The Device Restriction will have priority one, you can create Multiple restriction group as per the requirements to allow and block the Platforms.
If we turn this around (block Android, Allow Android work profile), this would mean that every new Android device that enrolls with Microsoft Intune will automatically be enrolled with an Android Enterprise work profile.

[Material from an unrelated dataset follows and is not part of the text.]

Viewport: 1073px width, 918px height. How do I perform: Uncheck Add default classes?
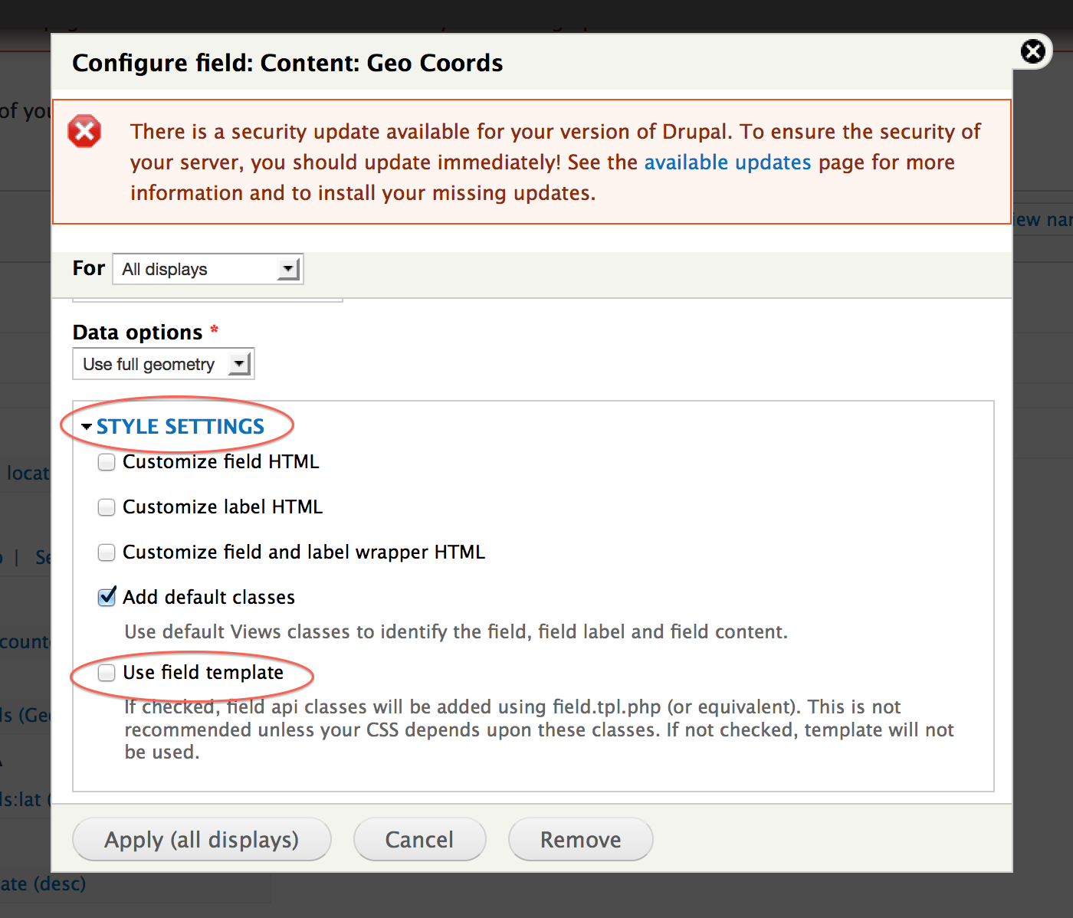[107, 597]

Because it’s recommended to test the new Android Enterprise configuration first for a selected group of test users, you can leave this as it is for now.
Users who are member of the Pilot / Test group and enroll their Android device with Microsoft Intune get an Android Enterprise work profile pushed.
Users who are NOT member of the Pilot / Test group will still get the old Device Admin profiles
Users in the Pilot / Test group that already have their Android devices enrolled with Microsoft Intune with the Device Admin profiles first needs to un-enroll and re-enroll to get the Android Enterprise work profile.
When Android Enterprise test phase is successful you change the All Users Restrictions profile to block Android and Allow Android work profile. You can also delete the Restriction profile created in Step 3 and the Security group created in Step 1.
After that, every new Android device that enrolls or re-enrolls with Microsoft Intune will then get the Android work profile pushed.